Maude is a village on the north bank of the Murrumbidgee River in New South Wales, Australia. It is in between Hay and Balranald in Hay Shire. It is 55 kilometres downstream from Hay and 25 kilometres upstream from the junction of the Lachlan River with the Murrumbidgee. At the 2006 census, it had a population of 161. It consists of a general store, hotel, post office and caravan park.
It is surrounded by market gardens supplied with water from Maude Weir, a popular spot for anglers looking for yellow belly, redfin and Murray cod.

==History==
Maude marks the traditional boundary between the Muthi Muthi and Nari Nari Aboriginal tribes.

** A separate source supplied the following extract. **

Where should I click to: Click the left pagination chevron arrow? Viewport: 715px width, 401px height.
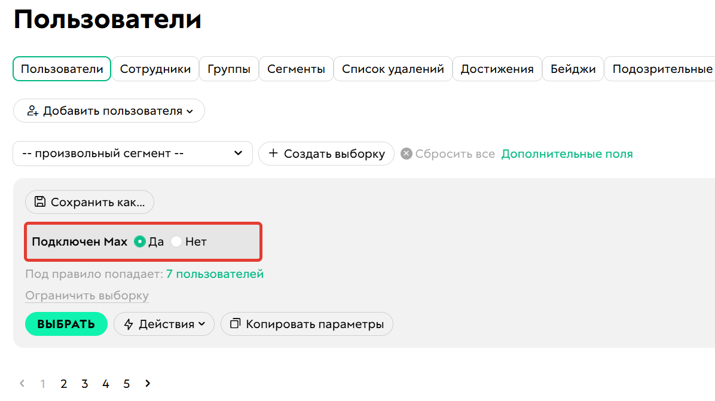(x=22, y=383)
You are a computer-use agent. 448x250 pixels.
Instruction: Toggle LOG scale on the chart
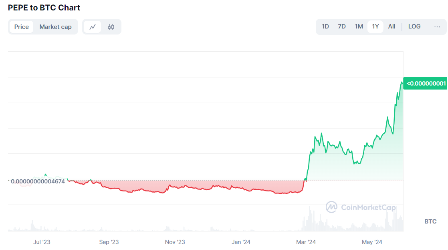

==="Pin Pan Pa" reserve===
The surveyor F. P. McCabe, under instructions from the Colonial Secretary, surveyed a number of reserves on the lower Murrumbidgee River in about 1849. The reserves were finally gazetted in October 1852. They included the "Pin Pan Pa" reserve of 7.5 sqmi, described as being "situated on cattle runs, occupied by Phelps and Darchey", just over a mile downstream from "the hut at Pin-pan-pa". The reserve was taken from Phelps and Chadwick's "Pimpampa" and Thomas D'Archy's "Budgee Budgee" runs. During the 1850s the Pimpampa Reserve was used as a crossing place for stock and drays. Being close to the Lachlan–Murrumbidgee junction the crossing-place was probably used by those who were unwilling to leave the river frontages during hot and dry conditions. Feldtmann (1976) states that a hotel was built at the locality by the late 1850s; if true, it was certainly not licensed and was probably just a bush shanty serving a passing trade and workers on local pastoral runs.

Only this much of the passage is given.